- Starts: 10:00 am on Wednesday, September 17, 2025
- Ends: 12:00 pm on Wednesday, September 17, 2025
Title: Data-driven approaches for improving the identification of misleading content online
Presenter: Pujan Paudel
Advisor: Professor Gianluca Stringhini
Chair: Professor Yigong Hu
Committee: Professor Gianluca Stringhini, Professor Manuel Egele, Professor Mark Crovella, Professor Engin Kirda
Google Scholar Link: https://scholar.google.com/citations?user=8K4IiBwAAAAJ&hl=en&oi=ao
Abstract: Misleading content online appears in many forms, spanning false claims that spread rapidly on social networks to craftily designed e-commerce websites defrauding users of money and trust. This thesis aims to build data-driven systems that can improve the automated identification of misleading content online while supporting human-in-the-loop content moderation systems and downstream security systems. I achieve this goal by developing and evaluating four complementary systems that together strengthen platform soft-moderation practices and enable proactive discovery of scam websites on the broader Web.
First, I introduce a claim-comprehensive soft-moderation pipeline that uses learning-to-rank and information retrieval techniques to identify posts discussing misleading claims, increasing coverage and consistency of warning labels. Second, I propose an unsupervised, context-aware stance detection framework to distinguish the propagation of a falsehood from its critique or correction, reducing contextual false positives of warning labels. Third, I extend soft moderation beyond text with an efficient reverse image retrieval system that finds visually similar instances of misleading images at scale, enabling multi-modal moderation. Finally, I present a data-driven query-mining and scoring system that allows systematic issuing of search engine queries with a higher likelihood of returning scam websites, accelerating existing security pipelines to discover scam websites earlier, and improving the resource efficiency of downstream detection systems.

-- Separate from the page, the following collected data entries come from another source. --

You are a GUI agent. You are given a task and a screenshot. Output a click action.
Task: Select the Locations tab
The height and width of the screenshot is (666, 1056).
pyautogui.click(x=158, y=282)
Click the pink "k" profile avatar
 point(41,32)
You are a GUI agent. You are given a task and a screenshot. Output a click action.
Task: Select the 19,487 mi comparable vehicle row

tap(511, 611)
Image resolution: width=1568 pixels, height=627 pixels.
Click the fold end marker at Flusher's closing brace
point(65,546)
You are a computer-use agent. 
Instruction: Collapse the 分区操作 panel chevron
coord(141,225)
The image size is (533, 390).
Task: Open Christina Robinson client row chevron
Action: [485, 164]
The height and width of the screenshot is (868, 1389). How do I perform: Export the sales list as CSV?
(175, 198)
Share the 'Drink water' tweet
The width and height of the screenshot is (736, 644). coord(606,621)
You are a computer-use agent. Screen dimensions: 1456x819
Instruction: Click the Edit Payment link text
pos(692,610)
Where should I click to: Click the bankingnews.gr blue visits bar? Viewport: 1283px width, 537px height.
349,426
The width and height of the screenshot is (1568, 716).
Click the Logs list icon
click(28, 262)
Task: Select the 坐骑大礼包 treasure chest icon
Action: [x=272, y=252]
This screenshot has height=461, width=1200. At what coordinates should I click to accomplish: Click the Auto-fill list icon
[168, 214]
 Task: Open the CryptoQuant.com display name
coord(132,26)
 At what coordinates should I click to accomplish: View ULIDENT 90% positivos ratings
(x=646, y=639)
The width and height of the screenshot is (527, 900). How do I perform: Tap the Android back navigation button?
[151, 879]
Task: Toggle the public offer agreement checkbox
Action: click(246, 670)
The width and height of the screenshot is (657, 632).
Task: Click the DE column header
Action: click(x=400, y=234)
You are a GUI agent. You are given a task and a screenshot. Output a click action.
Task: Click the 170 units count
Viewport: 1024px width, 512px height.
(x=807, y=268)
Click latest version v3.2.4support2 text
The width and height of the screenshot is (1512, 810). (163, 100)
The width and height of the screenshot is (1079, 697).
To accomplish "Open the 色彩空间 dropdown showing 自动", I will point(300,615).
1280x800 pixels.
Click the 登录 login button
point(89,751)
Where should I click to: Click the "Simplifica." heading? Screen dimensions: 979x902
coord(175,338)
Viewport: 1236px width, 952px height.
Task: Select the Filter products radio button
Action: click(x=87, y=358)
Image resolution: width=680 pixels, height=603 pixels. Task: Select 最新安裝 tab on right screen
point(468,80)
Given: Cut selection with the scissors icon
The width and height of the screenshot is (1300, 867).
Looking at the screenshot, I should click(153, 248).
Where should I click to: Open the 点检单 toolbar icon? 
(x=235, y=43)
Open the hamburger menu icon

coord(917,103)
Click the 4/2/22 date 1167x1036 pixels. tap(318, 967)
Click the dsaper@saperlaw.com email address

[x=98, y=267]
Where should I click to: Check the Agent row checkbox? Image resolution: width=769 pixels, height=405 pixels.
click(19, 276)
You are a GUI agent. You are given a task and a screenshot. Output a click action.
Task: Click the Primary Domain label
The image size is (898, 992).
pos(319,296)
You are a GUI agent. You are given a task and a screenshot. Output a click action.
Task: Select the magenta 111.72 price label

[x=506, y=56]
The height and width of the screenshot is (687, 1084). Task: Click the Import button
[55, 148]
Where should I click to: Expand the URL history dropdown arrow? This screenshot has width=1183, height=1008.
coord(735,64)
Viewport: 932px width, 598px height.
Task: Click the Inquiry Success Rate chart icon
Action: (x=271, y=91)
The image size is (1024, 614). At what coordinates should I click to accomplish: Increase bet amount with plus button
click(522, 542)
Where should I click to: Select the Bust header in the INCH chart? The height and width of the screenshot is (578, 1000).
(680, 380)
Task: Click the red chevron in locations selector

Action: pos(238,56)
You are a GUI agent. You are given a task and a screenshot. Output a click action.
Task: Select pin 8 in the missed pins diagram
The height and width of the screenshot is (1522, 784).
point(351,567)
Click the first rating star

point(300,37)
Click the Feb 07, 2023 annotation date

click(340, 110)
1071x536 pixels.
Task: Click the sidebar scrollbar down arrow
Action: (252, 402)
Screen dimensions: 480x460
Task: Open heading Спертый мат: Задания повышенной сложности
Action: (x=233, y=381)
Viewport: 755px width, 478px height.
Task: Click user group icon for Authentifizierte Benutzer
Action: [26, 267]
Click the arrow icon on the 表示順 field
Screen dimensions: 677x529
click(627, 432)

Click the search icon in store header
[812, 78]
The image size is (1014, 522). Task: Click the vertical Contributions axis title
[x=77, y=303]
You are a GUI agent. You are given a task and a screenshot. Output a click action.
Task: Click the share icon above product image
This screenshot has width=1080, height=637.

Across large-scale, heterogeneous datasets capturing real-world events on social media and diverse search engine results on the web, these systems (i)expand the coverage, context, and accuracy of soft moderation of misleading content online and (ii)improve the timeliness and yield of discovering online scam websites promoting misleading content. Collectively, these contributions develop a practical toolbox of systems for human-in-the-loop moderation and security systems, demonstrating that targeted, claim-centric, context-aware, and multi-modal pipelines can help make information ecosystems more trustworthy and safe.
- Location:
- PHO 339